• Exercise material
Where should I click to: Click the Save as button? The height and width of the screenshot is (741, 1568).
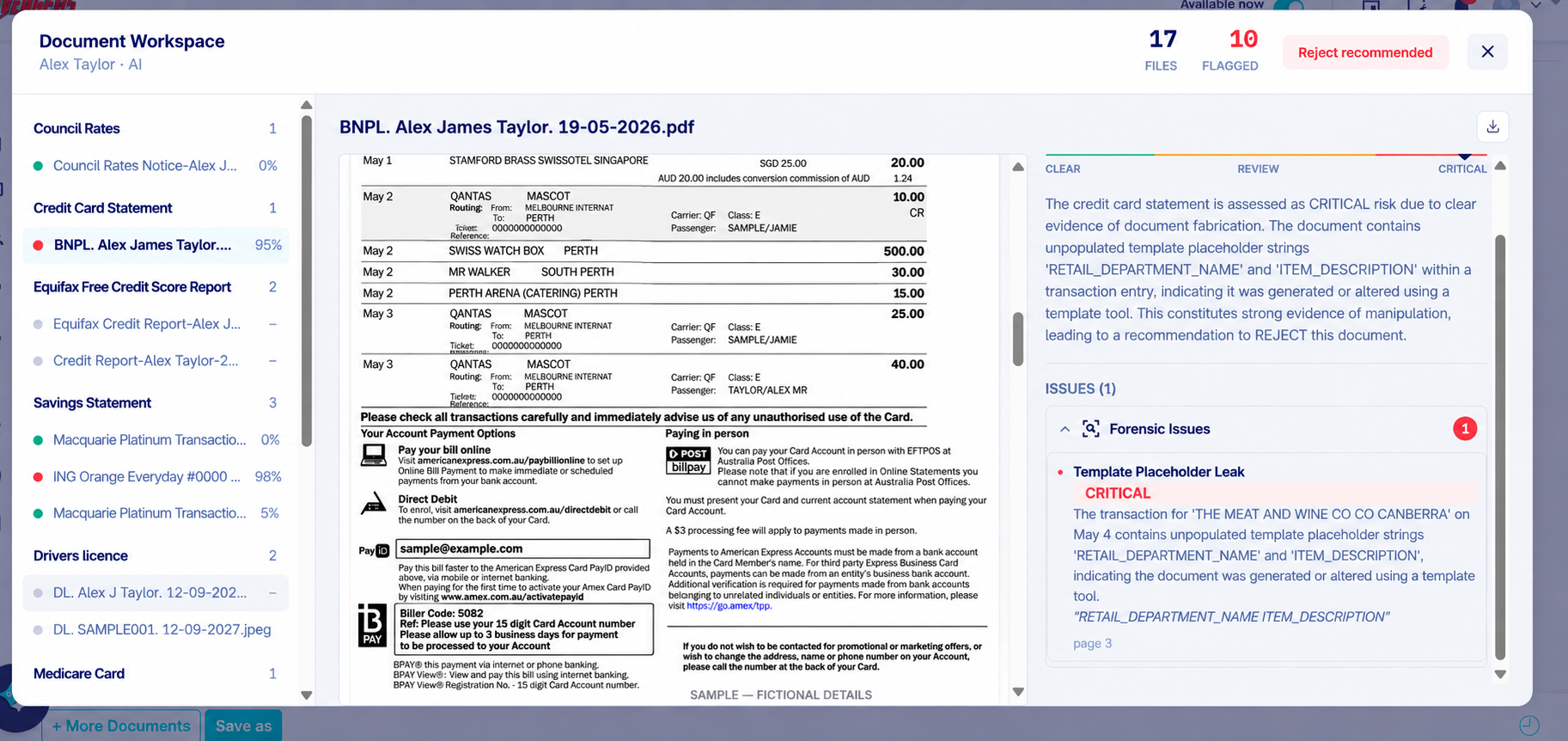[x=243, y=726]
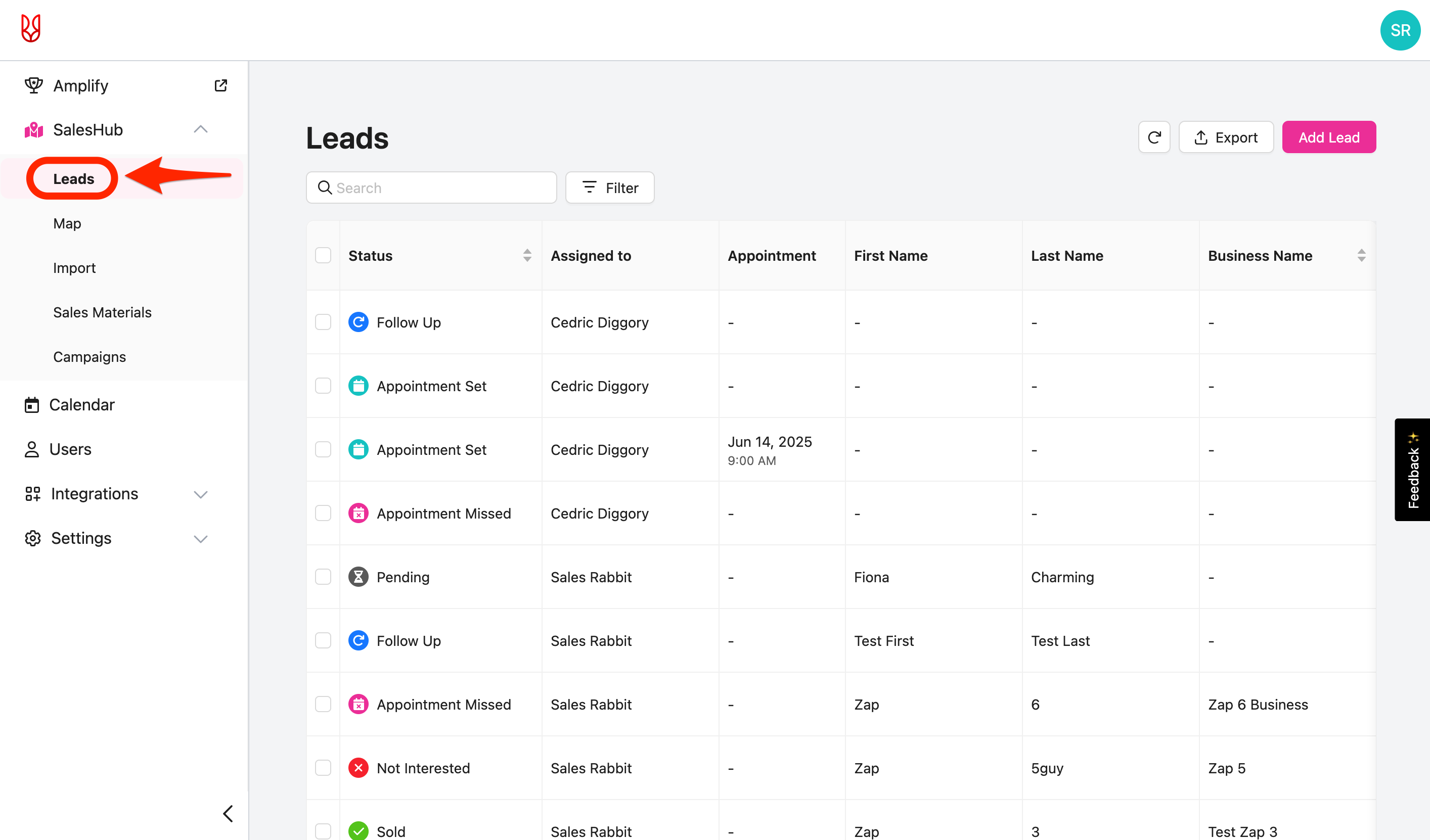1430x840 pixels.
Task: Collapse sidebar with the left arrow
Action: tap(228, 813)

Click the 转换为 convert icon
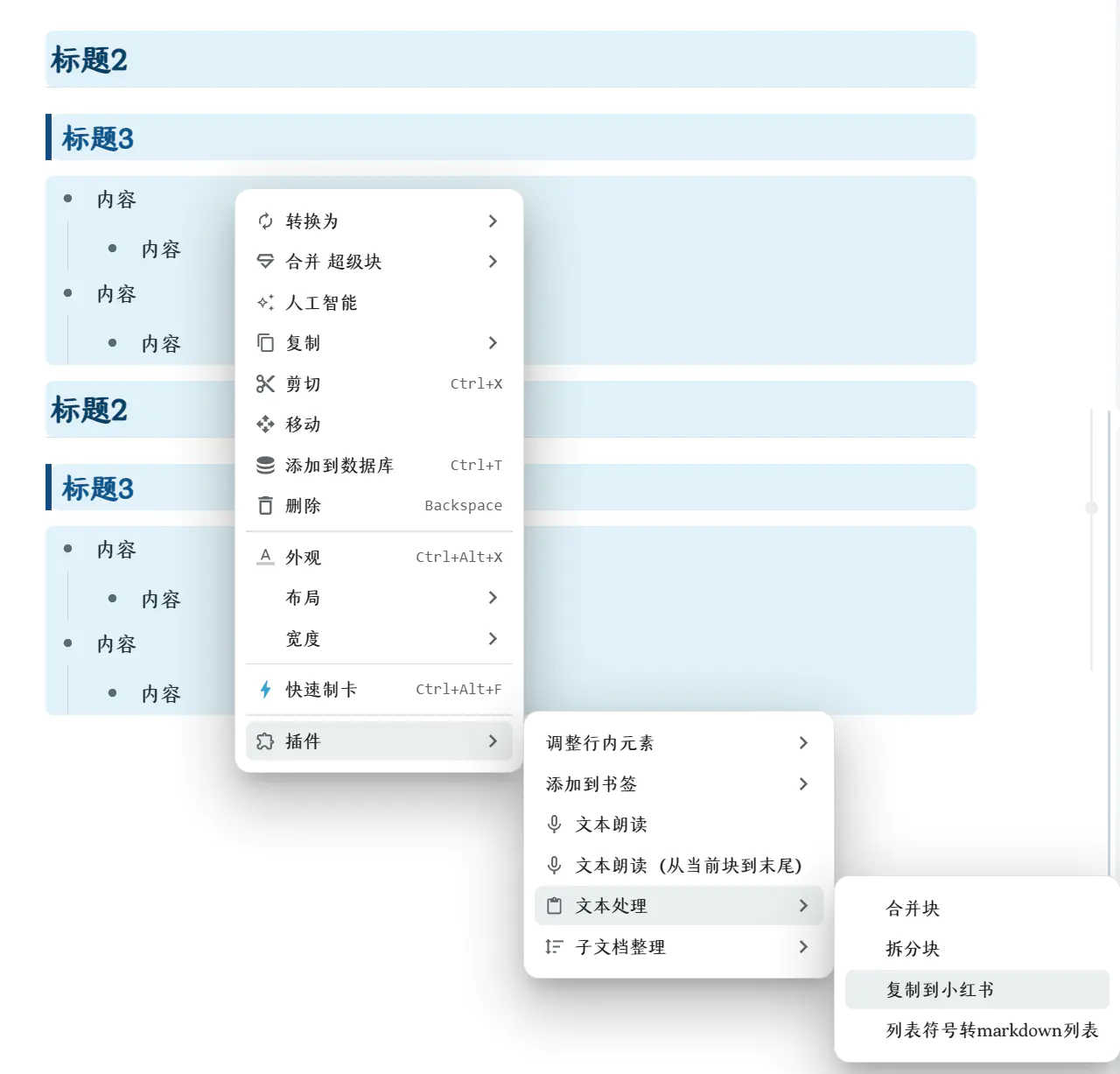click(x=265, y=221)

• The task
Format the items above as a numbered list with no blank lines, and leave the pictures out.

• The response
1. Where should I click to: Click the Save as button? The height and width of the screenshot is (741, 1568).
2. [x=243, y=726]
3. 1430x840 pixels.
4. Task: Collapse sidebar with the left arrow
5. Action: tap(228, 813)
6. Click the 转换为 convert icon
7. click(x=265, y=221)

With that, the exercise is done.